Let’s talk about one of the mainstays of self-help: the support group.

On the surface, it seems like a really good idea. You go and spend time with people who can understand your issues and relate easily to your experiences and your world-view. It works well for some.

However, the supposed strengths can actually be their greatest liability. Here’s how it often plays out:

You go and spend time with a lot of people who have the same problem as you. Sure, you’ll feel welcome and have a ‘sense of belonging.’ You will also be with the only people who definitely don’t have the answers you need, as they have the same filters and the same blind spots as you.
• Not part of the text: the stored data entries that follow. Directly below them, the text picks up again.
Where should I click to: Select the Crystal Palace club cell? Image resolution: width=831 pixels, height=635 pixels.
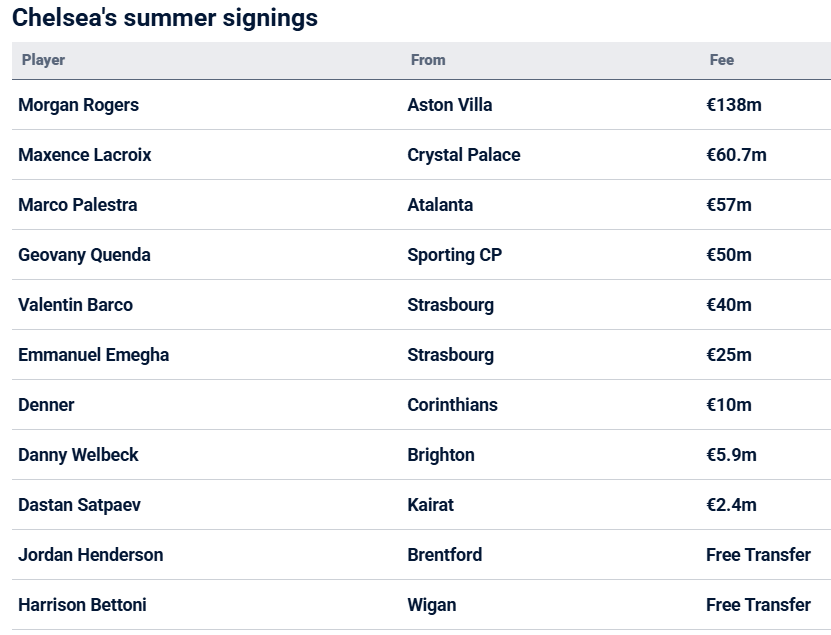[464, 155]
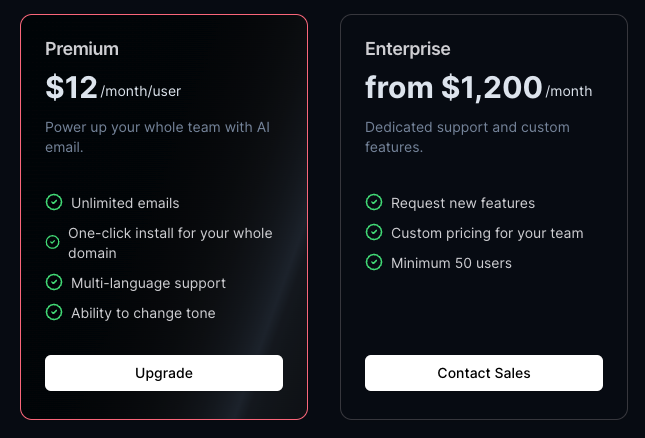645x438 pixels.
Task: Select the Premium plan heading
Action: pyautogui.click(x=82, y=49)
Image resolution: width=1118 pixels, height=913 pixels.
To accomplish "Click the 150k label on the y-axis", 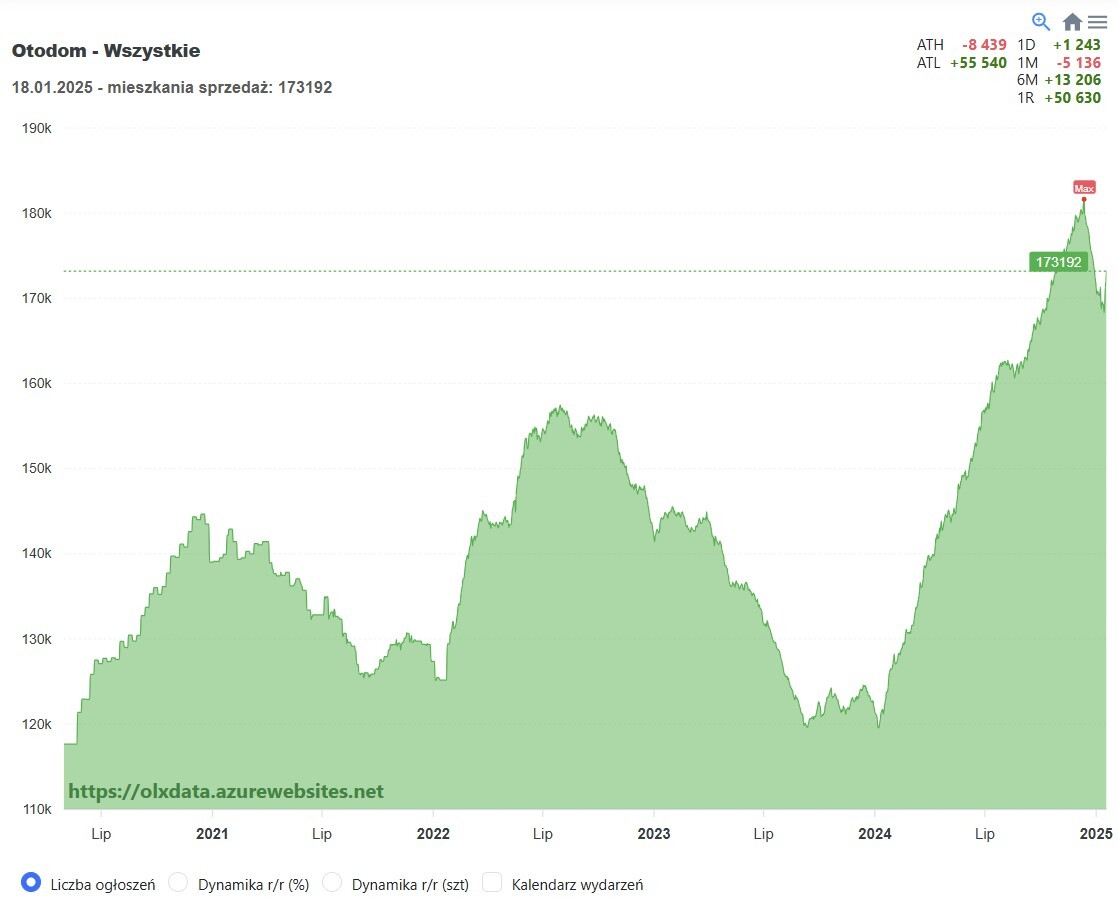I will click(x=38, y=469).
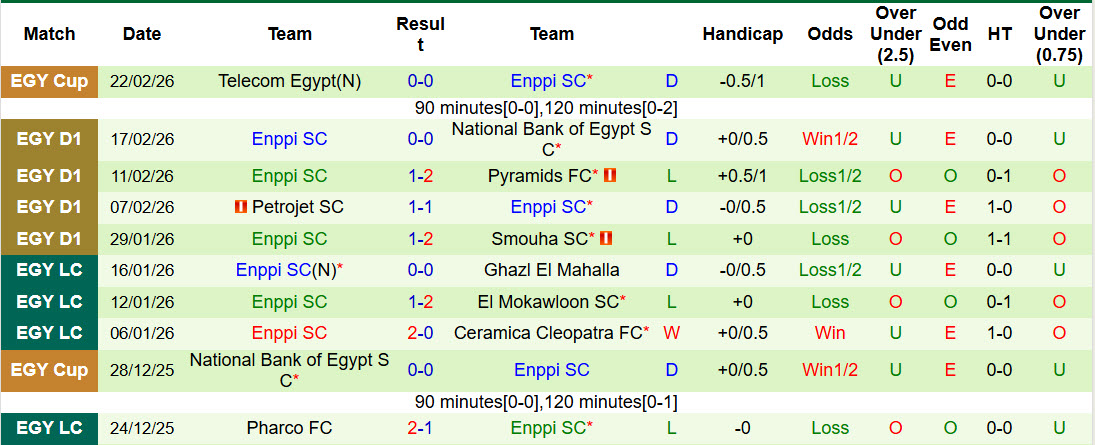
Task: Click the red card icon next to Smouha SC
Action: (x=606, y=239)
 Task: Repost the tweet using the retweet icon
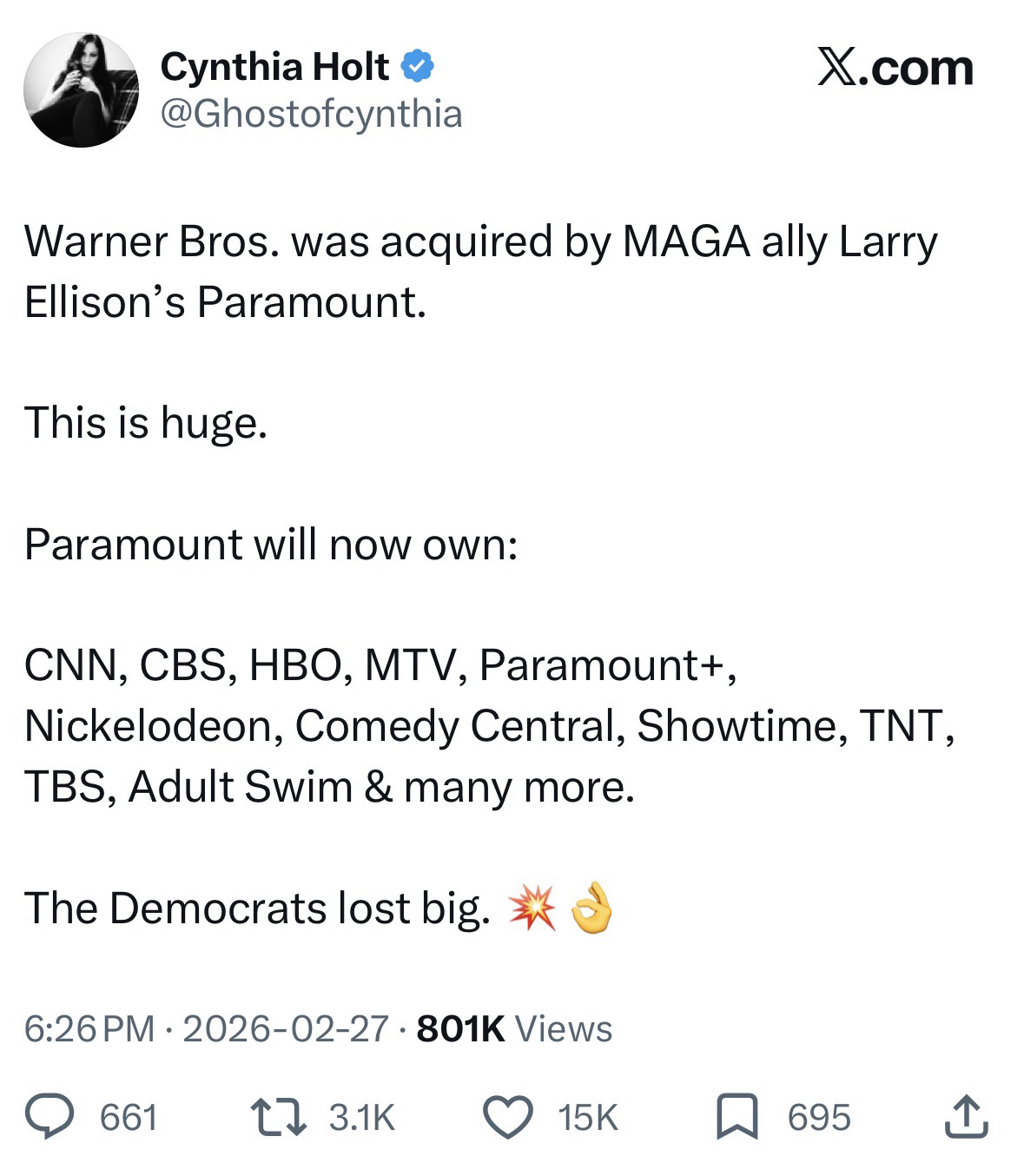pyautogui.click(x=279, y=1117)
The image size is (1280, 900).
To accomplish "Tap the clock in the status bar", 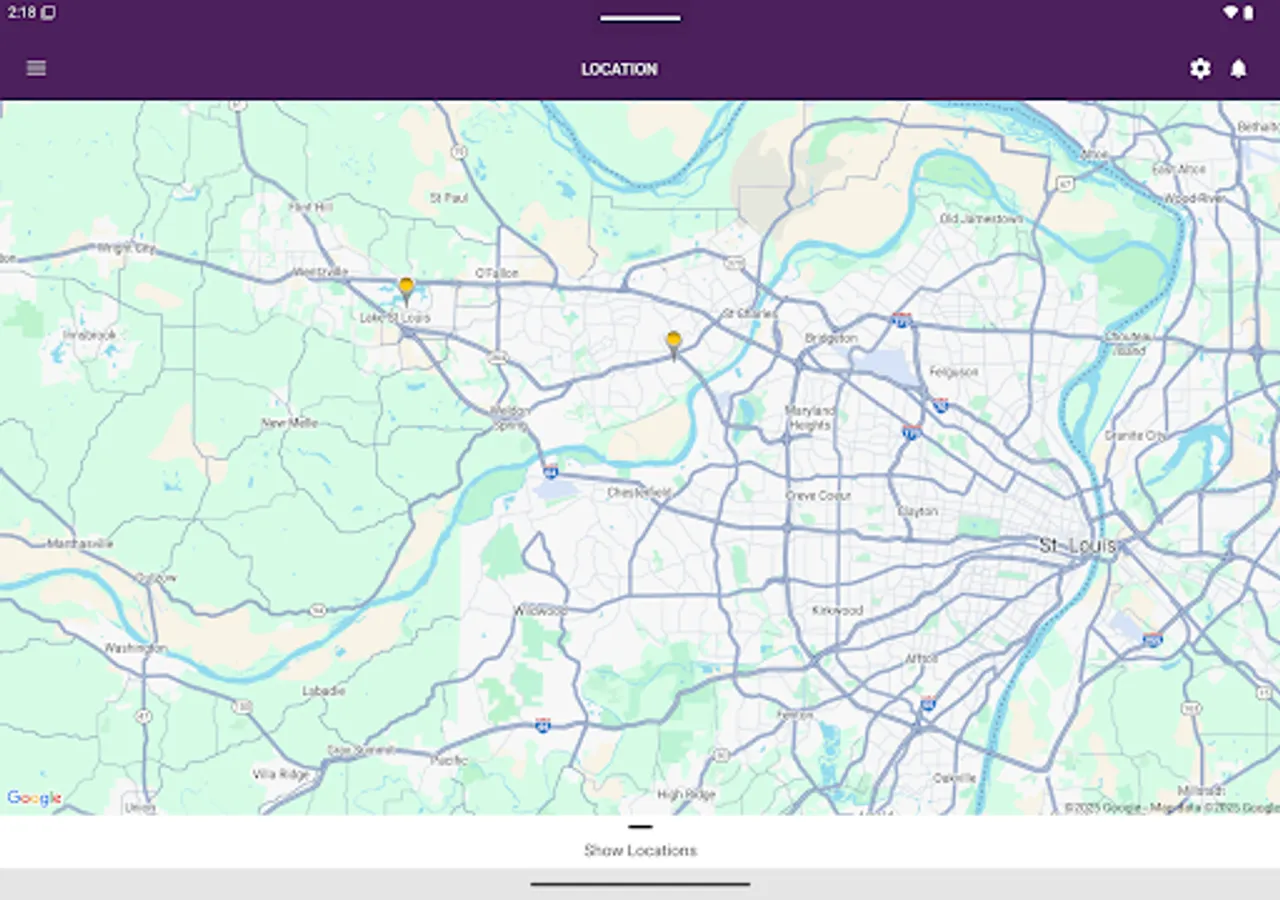I will point(21,14).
Think about it like this: A depressed person goes and spends their time with other depressed people. They talk about their problems and maybe even socialise together. They mutually reinforce each other’s opinion that the world is a depressing place. No surprise, no change and definitely no exit.

People with a problem don’t benefit from sameness, affirmation and a sense of belonging regarding their problem. Building those things through forming ‘communities of dysfunction’ can keep them stuck because if they change somehow, they’re no longer part of their social group! Deciding between having a problem or losing all your friends is not a great set of choices, I’m sure you will agree.

Strange though it may seem at first, they instead need discomfort, counter-examples and contrast in order to change because they need to be aware that something is wrong – and life can be better in ways that they value.

The first thing to remove is the choice to be stuck. This is something that Richard Bandler demonstrates repeatedly and which is part of NLP training. Bandler often creates change by colluding with the person’s comfortable and dysfunctional ‘reality’ – and then spoiling it somehow. Do this and then you can provide solutions, knowing that they’ve burned their bridges with regard to the problem. There is no going back.

So, what would a genuinely helpful support group be like? I suggest that the majority of the participants would be role-models who demonstrate positive function. And not necessarily those who ‘used to’ have the same issue, because coping is different from change.

So put a depressed person with relaxed and positive people and watch as they model their new social environment. Becoming ‘one of the crowd’ can be a massive unconscious influence for positive change, because the best hypnotic suggestions are non-verbal ones which are consistently demonstrated.

And you can do that just by being you.